Handy Boy Augments Nintendo Game Boy To The Max
May 03, 2013
Today's handheld gaming systems are amazing feats of engineering with their bright color screens, speakers that blast sound with great clarity, and easy to grip controls. Back at the dawn of portable gaming, however, these qualities were just not technically or financially feasible. The original Nintendo Game Boy wasn't exactly something you could play in the dark. Third-party aftermarket accessories sought to fill the performance gap. You could get a Light Boy add-on to bring a gentle glow to the Game Boy screen for those early morning car trips. Extra snap-on speakers could amplify the system's sound capabilities. Buying and storing all of these peripherals could be an expensive undertaking, but leave it to InterAct to try to conquer the accessory market with a single product that brought light, enhanced sound, control grips, and a magnifying lens to the Game Boy experience. Behold, the Handy Boy!

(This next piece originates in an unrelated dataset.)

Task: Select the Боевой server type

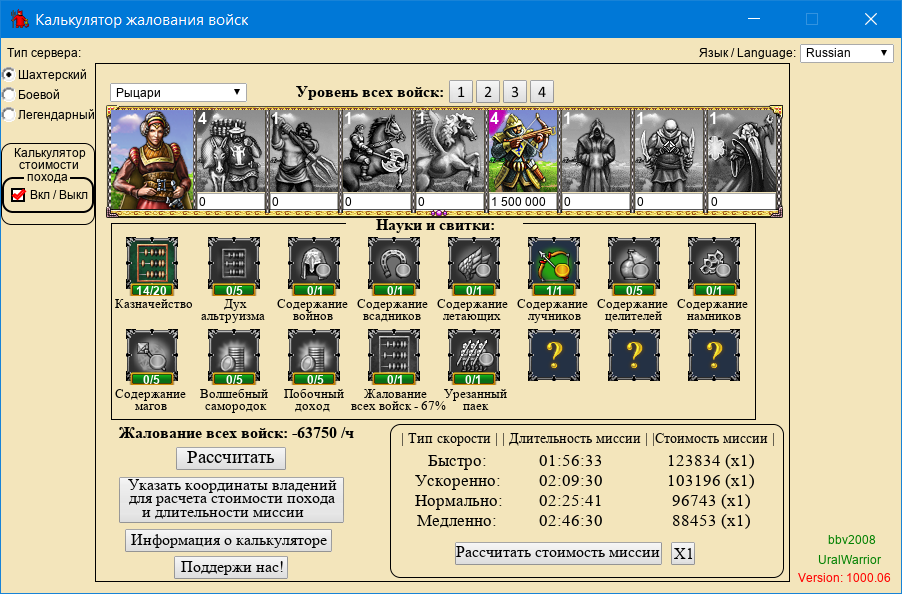Action: tap(9, 94)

Here's how it works: the Handy Boy assimilates your hapless and trusting Game Boy, consuming and becoming one with it. The box boasts that it sports a compact design, but a fully tricked-out Game Boy doesn't seem so compact to me. Thankfully, the Handy Boy comes with a shoulder strap for hauling your handheld Nintendo experience around with you. From the look of things, you'd need one. Handy Boy requires its own power source; it comes with its own power adapter or can tap into the Game Boy's own batteries. It doesn't just envelop your Game Boy, but it feeds off it as well. Yes, this thing is about as far from portable as you can get. InterAct rebranded the Handy Boy as the Handy Pak later in the Game Boy's life and later redesigned it to fit the slimmer Game Boy Pocket as the Handy Pak 2. There's even a Game Boy Color variation. Say what you will about today's handheld gaming systems, but let's all at least agree that we've come a long way from the Handy Boy era and that, if nothing else, is a vast improvement.